Location
- Waling-waling St., Barangay 177 Caloocan Philippines
- Coordinates: 14°44′43.7″N 121°3′27.1″E﻿ / ﻿14.745472°N 121.057528°E

Information
- Type: Private, Co-educational, Collegiate, Day school
- Established: 2002
- Key people: Vicente Hao Chin, Jr. (President), Rekha Nahar (Administrator)
- Website: theosophy.ph/goldenlinkcollege.html

= Golden Link College =

Private college in Caloocan, Philippines

Golden Link College is an institution established by the Theosophical Society in the Philippines and the Theosophical Order of Service Foundation Philippines. It is located in the northern part of Caloocan, Philippines. As of 2009, it offers courses from preschool, elementary, secondary up to collegiate levels. It is a non-profit, non-sectarian college set up as foundation.

==History==
The Golden Link College was established in 2002 as Golden Link School at the request of community members in Camarin, Caloocan, where the Theosophical Order of Service had established a pre-school called TOS Learning Center. It opened in June 2002 with pre-school classes (nursery, kindergarten, and preparatory levels). The following year, it accepted elementary school pupils. In 2005, it opened its secondary school department. In 2006, its started its Golden Link Institute for Teacher Training as a program for training its own teachers and college students who are taking up education courses. In 2009, it was given approval by the Commission on Higher Education (CHED) to open two collegiate courses: Bachelor of Secondary Education (major in English, Mathematics or Physical Sciences) and Bachelor of Elementary Education (major in General Education or Preschool Education). It added three additional courses: Bachelor of Science in Information Technology, Bachelor of Science in Business Administration (major in Marketing Management), and Bachelor of Science in Psychology. In 2013, it was given approval by CHED to offer Teacher Certificate Program (TCP) for college graduates of non-education courses so that they can take the government Licensure Examination for Teachers.

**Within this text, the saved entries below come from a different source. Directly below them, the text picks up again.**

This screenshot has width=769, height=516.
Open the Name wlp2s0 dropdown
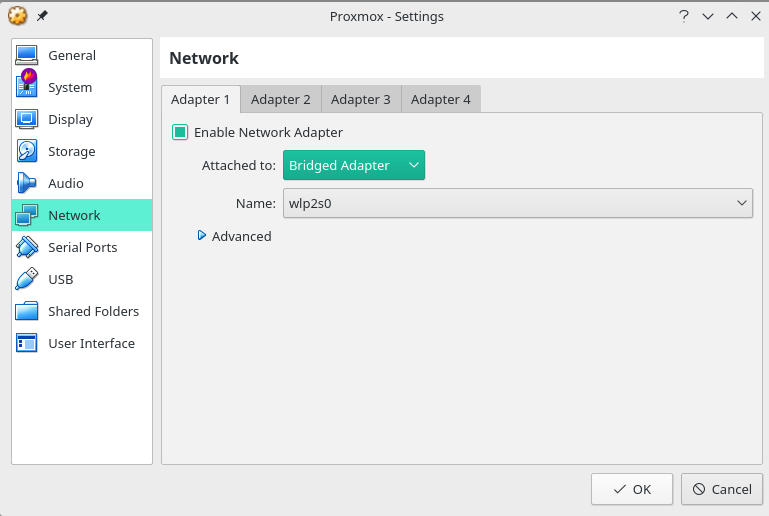click(517, 203)
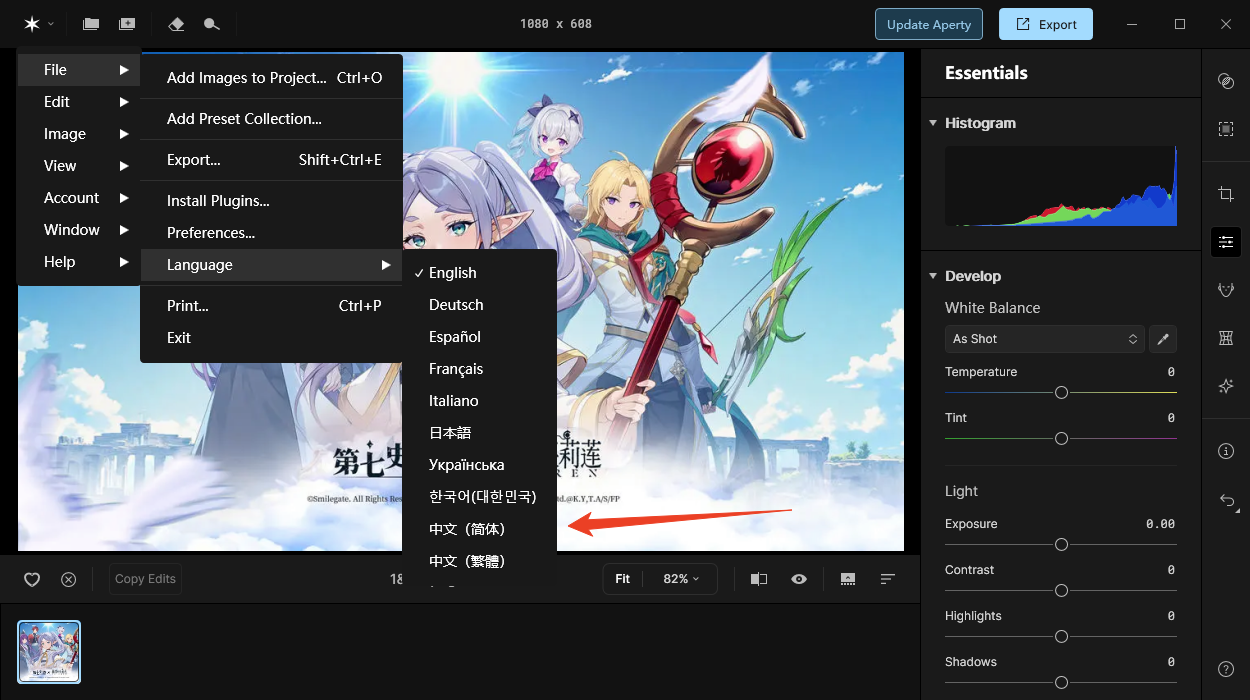Select English language option
Screen dimensions: 1250x700
(x=453, y=273)
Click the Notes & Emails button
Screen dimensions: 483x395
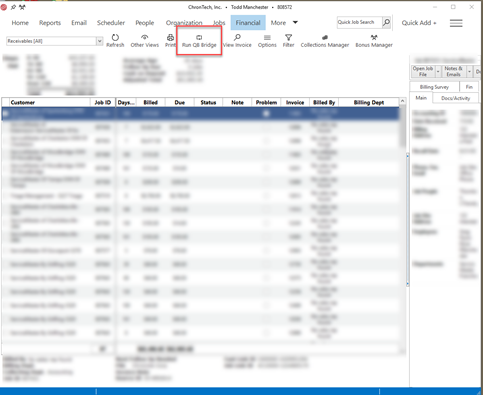coord(453,71)
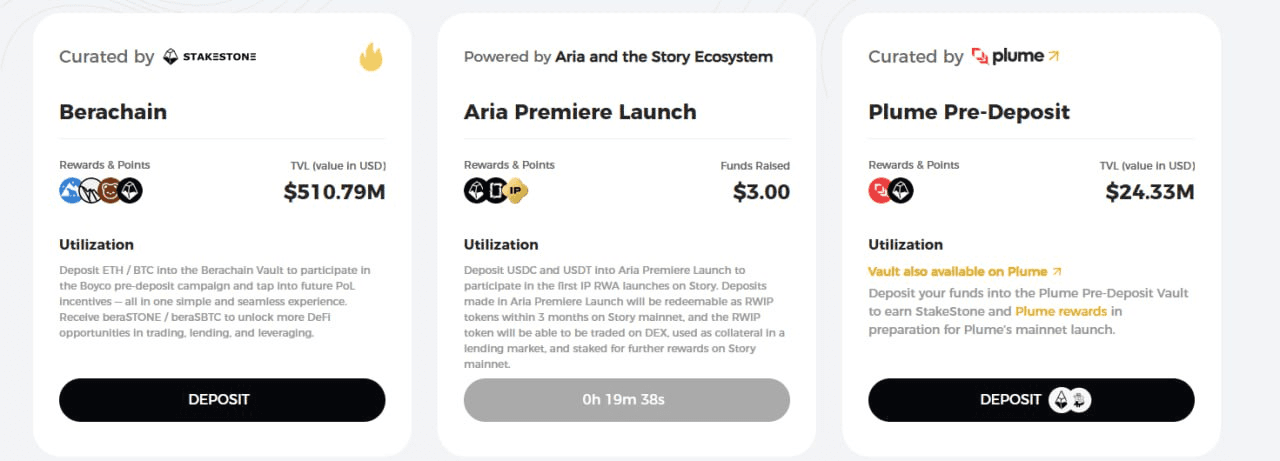
Task: Deposit into the Berachain vault
Action: [x=222, y=400]
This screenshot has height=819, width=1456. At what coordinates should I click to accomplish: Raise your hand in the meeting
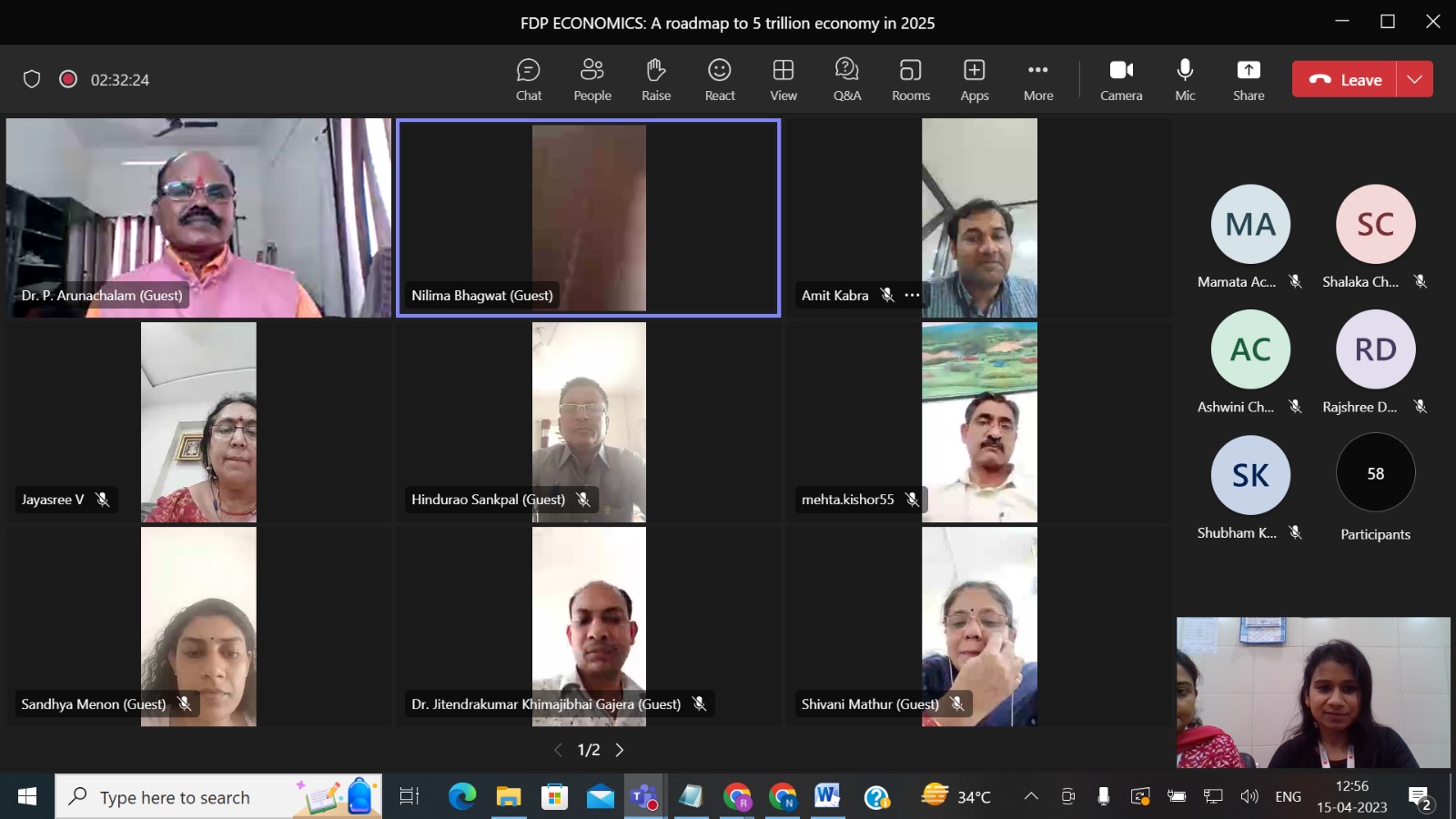click(656, 80)
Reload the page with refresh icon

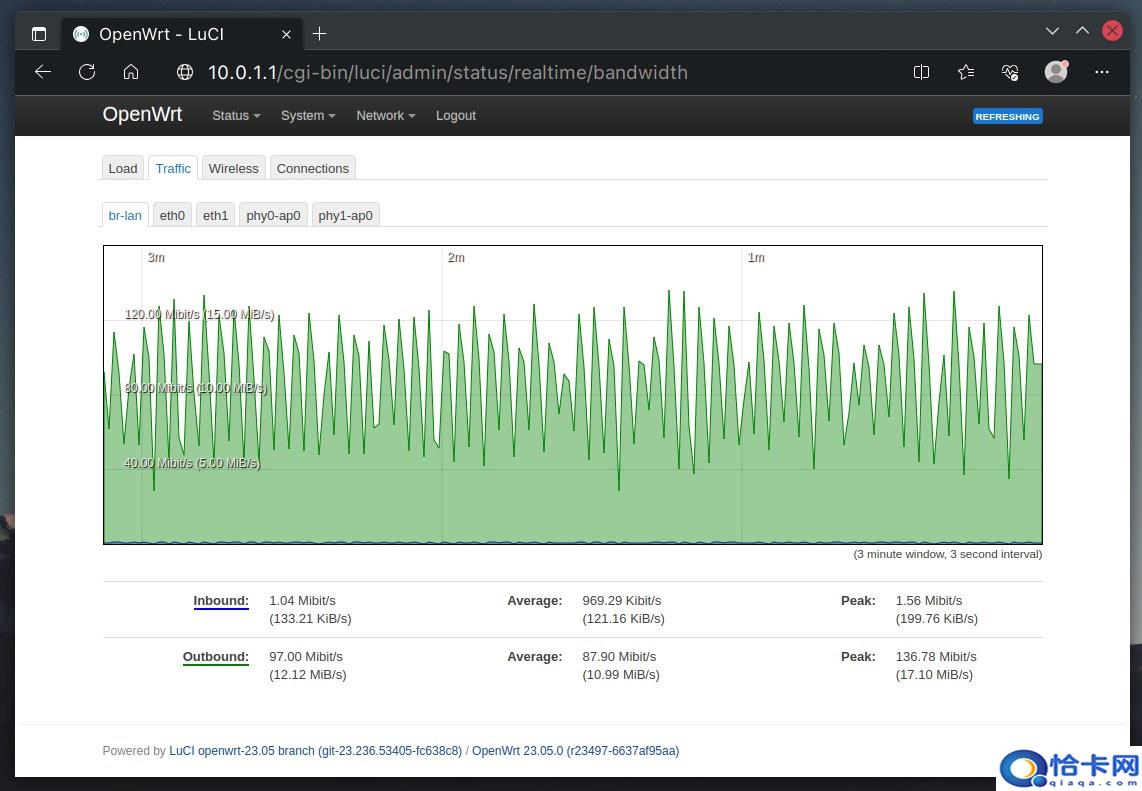(87, 72)
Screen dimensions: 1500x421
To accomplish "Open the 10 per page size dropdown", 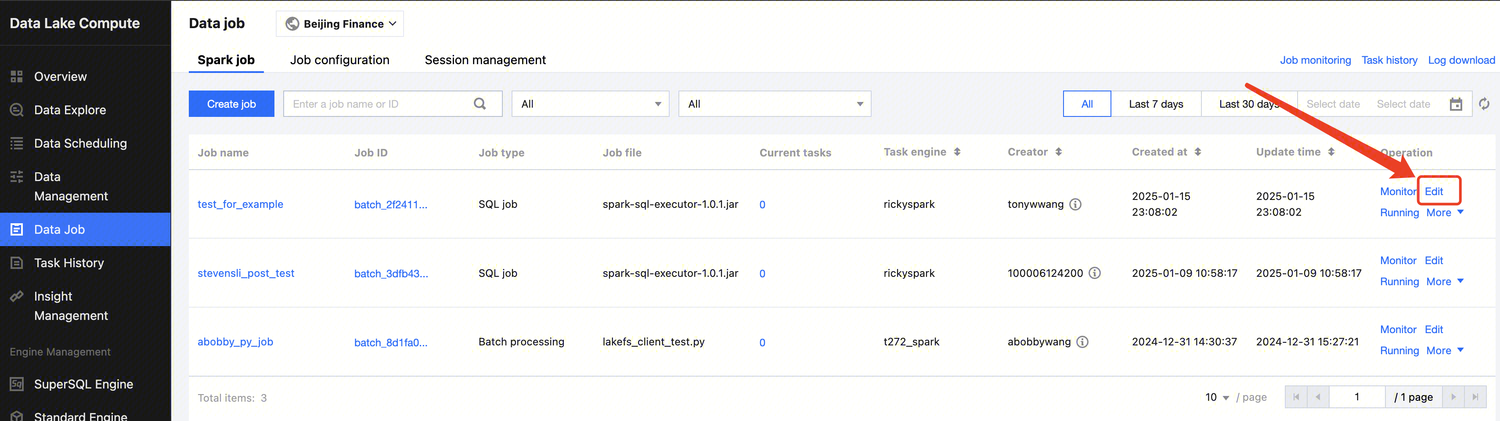I will pos(1217,397).

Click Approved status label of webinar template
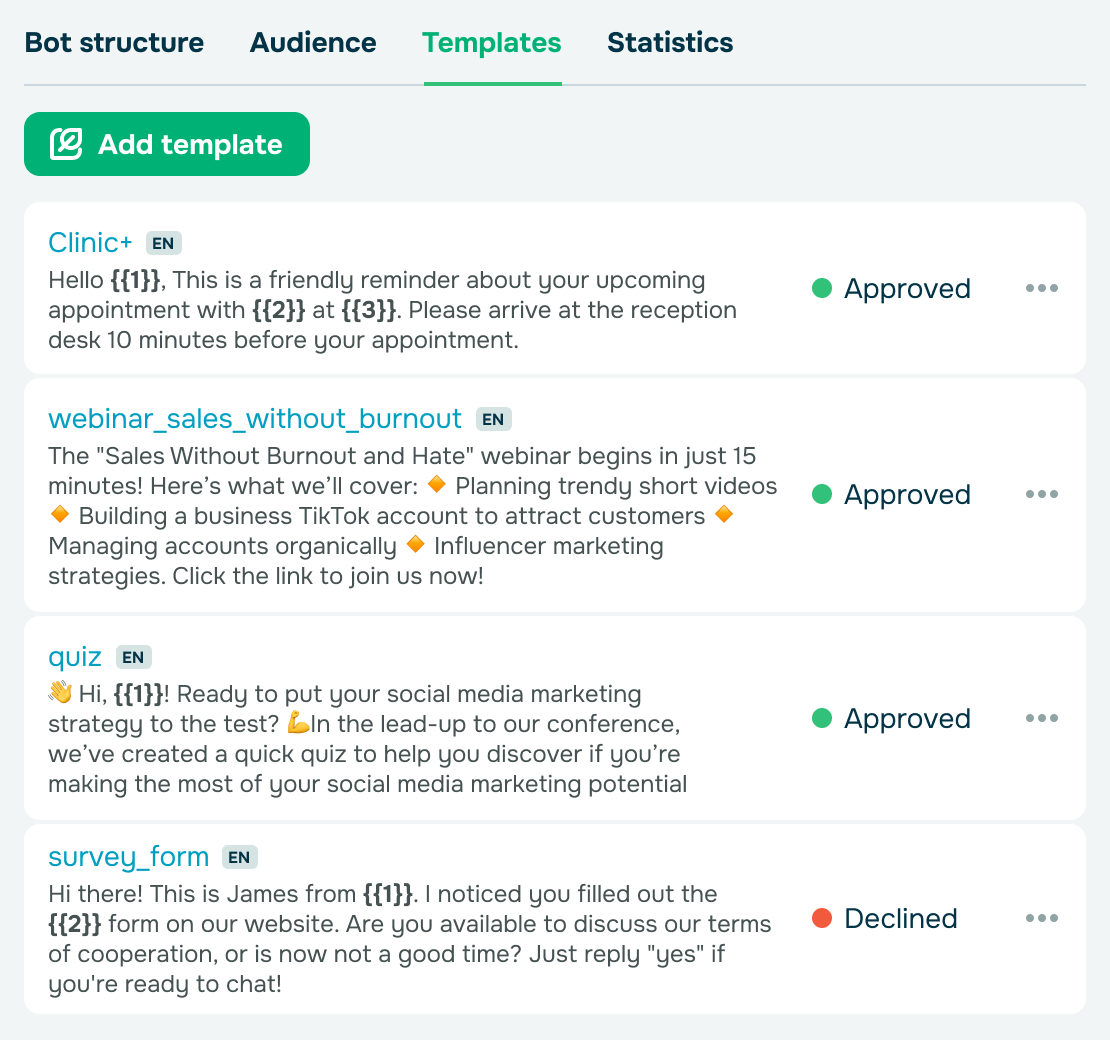click(907, 495)
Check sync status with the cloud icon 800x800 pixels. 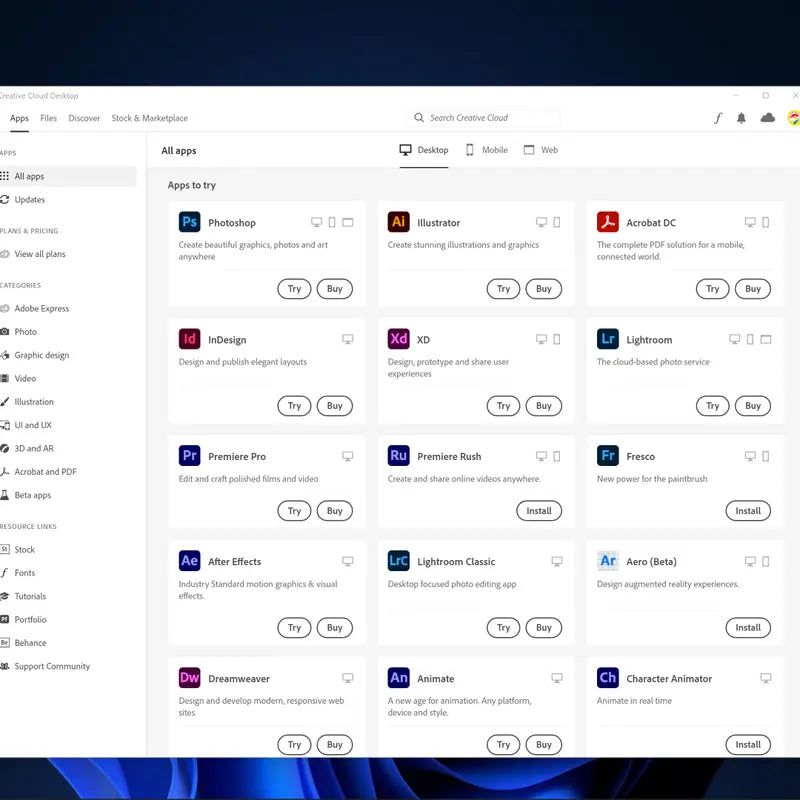765,118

Golden Link College frequently has visiting teachers or professors from other countries (e.g., Australia, France, Switzerland) who teach short-term courses in various fields, such as leadership, literature, leadership, art, etc. It has also received grants and support from individuals and organizations for scholarships to poor students and for campus development.

The school is located in Waling-Waling Street, Barangay 177, Caloocan, Philippines.

While the school is private and has tuition fees, it is open to those families who cannot afford to pay regular tuition fees. Most of its students are under various forms of scholarship. Every year, it offers free summer classes to the community focusing on language proficiency and personality development.

==Bohol Branch==
In 2013, Golden Link College opened its first branch in Cortes, Bohol Province, for preschool levels: Nursery, Kindergarten 1 and Kindergarten 2. Like its mother campus, it also offered free summer classes to the community for the development of language proficiency and personality. In 2015, it opened its elementary department.